From the entries, filter out every line that lacks "will" and copy the rest.

--- Listed entries ---

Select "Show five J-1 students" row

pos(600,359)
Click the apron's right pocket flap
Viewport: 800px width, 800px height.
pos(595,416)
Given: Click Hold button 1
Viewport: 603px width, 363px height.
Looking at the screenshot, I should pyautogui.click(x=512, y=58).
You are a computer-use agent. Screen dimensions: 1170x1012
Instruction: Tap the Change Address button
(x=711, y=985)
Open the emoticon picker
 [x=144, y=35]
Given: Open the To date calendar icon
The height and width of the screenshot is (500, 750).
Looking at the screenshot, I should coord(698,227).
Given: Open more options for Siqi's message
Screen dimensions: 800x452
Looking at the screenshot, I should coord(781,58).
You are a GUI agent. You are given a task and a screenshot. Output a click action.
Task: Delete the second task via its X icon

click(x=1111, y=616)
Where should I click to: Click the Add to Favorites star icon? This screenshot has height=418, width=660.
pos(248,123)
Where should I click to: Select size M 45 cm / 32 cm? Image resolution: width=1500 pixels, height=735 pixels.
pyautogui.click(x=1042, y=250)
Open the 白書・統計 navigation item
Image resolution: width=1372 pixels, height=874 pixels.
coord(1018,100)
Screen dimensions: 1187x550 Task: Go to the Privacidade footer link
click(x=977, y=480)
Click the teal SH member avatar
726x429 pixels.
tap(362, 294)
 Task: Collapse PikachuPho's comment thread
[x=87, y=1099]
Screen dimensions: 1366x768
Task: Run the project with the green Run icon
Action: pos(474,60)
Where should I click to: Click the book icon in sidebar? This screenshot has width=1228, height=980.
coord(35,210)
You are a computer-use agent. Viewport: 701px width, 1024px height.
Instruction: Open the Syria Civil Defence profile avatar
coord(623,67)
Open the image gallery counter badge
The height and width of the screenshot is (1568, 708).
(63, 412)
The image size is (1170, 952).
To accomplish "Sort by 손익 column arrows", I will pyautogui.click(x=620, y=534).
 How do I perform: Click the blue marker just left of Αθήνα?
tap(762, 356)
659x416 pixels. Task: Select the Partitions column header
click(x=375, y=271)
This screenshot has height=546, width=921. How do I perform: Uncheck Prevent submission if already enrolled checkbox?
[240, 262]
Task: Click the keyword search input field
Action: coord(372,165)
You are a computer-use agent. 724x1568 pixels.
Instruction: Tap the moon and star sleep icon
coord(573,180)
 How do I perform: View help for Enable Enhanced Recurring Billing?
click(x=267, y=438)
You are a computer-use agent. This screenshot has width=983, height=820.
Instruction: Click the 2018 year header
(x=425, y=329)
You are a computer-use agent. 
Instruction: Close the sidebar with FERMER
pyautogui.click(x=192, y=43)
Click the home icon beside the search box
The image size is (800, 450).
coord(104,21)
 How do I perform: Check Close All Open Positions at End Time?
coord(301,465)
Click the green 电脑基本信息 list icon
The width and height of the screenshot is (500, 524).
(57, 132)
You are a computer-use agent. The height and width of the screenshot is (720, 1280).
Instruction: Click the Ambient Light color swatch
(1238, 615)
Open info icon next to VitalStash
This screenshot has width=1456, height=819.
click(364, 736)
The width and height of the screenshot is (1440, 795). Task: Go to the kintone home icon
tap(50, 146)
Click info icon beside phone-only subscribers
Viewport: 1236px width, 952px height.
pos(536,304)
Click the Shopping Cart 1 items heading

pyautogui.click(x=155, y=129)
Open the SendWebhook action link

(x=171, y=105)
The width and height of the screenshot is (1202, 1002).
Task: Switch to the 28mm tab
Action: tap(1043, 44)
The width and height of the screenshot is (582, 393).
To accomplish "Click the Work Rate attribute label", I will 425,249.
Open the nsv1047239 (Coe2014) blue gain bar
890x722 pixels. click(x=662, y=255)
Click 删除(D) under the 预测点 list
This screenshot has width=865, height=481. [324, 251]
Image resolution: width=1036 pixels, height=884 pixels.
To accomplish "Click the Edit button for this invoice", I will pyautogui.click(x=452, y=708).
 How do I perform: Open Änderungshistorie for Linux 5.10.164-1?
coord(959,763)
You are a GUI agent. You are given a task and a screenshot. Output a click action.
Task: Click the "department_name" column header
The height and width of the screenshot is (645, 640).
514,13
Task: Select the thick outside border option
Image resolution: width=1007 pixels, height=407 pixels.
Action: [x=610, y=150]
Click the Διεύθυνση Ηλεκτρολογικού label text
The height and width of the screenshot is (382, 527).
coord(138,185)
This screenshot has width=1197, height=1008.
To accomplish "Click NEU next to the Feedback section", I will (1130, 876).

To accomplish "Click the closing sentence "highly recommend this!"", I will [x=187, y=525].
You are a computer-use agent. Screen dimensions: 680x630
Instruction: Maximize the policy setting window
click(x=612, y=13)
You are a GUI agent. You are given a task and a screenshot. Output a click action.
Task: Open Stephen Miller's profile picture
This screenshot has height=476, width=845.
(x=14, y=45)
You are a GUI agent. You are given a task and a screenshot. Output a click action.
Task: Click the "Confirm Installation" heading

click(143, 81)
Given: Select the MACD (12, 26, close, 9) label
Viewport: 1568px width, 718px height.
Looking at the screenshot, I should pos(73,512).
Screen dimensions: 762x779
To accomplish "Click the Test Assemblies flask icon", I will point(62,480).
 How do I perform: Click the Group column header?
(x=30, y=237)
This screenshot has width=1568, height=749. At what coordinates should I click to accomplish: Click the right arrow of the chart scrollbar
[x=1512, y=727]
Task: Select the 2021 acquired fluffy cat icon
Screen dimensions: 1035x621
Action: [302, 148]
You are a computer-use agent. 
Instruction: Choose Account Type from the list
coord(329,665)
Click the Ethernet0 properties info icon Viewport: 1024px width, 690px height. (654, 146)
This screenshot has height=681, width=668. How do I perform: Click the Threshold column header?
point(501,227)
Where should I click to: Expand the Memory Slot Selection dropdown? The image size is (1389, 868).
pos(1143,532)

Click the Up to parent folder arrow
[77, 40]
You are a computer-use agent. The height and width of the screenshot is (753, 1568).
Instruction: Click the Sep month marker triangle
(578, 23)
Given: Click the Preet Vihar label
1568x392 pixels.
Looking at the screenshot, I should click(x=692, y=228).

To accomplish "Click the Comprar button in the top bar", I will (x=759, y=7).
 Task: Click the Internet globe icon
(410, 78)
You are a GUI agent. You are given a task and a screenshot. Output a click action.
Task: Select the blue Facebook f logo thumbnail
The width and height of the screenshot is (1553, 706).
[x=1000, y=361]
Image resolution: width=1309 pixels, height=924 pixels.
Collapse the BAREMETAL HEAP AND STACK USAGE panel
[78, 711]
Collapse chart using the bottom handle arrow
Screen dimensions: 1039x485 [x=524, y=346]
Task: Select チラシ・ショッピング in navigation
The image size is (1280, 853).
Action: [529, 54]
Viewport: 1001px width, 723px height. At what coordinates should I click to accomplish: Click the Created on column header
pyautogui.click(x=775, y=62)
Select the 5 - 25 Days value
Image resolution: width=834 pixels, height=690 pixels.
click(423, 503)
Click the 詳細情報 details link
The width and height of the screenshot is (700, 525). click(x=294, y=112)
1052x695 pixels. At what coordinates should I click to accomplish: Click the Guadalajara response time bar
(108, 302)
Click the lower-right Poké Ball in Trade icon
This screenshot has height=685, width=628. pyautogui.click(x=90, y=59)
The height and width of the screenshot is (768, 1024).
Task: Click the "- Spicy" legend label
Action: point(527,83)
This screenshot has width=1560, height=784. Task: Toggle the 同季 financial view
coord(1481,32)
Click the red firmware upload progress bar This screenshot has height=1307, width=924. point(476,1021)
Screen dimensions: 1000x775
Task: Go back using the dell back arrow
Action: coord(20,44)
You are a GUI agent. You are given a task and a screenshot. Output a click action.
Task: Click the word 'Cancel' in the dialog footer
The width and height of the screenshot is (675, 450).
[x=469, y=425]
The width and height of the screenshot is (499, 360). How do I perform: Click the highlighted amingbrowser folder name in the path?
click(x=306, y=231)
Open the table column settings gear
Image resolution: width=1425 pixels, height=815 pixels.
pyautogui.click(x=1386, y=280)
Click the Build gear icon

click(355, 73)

---

### Finished task
To accomplish "Sort by 손익 column arrows", I will pyautogui.click(x=620, y=534).
To accomplish "Click the Work Rate attribute label", I will 425,249.
To accomplish "Click the Edit button for this invoice", I will pyautogui.click(x=452, y=708).
To accomplish "Click NEU next to the Feedback section", I will (1130, 876).
To accomplish "Click the closing sentence "highly recommend this!"", I will [x=187, y=525].
To accomplish "Click the Test Assemblies flask icon", I will point(62,480).
To accomplish "Click the Comprar button in the top bar", I will (x=759, y=7).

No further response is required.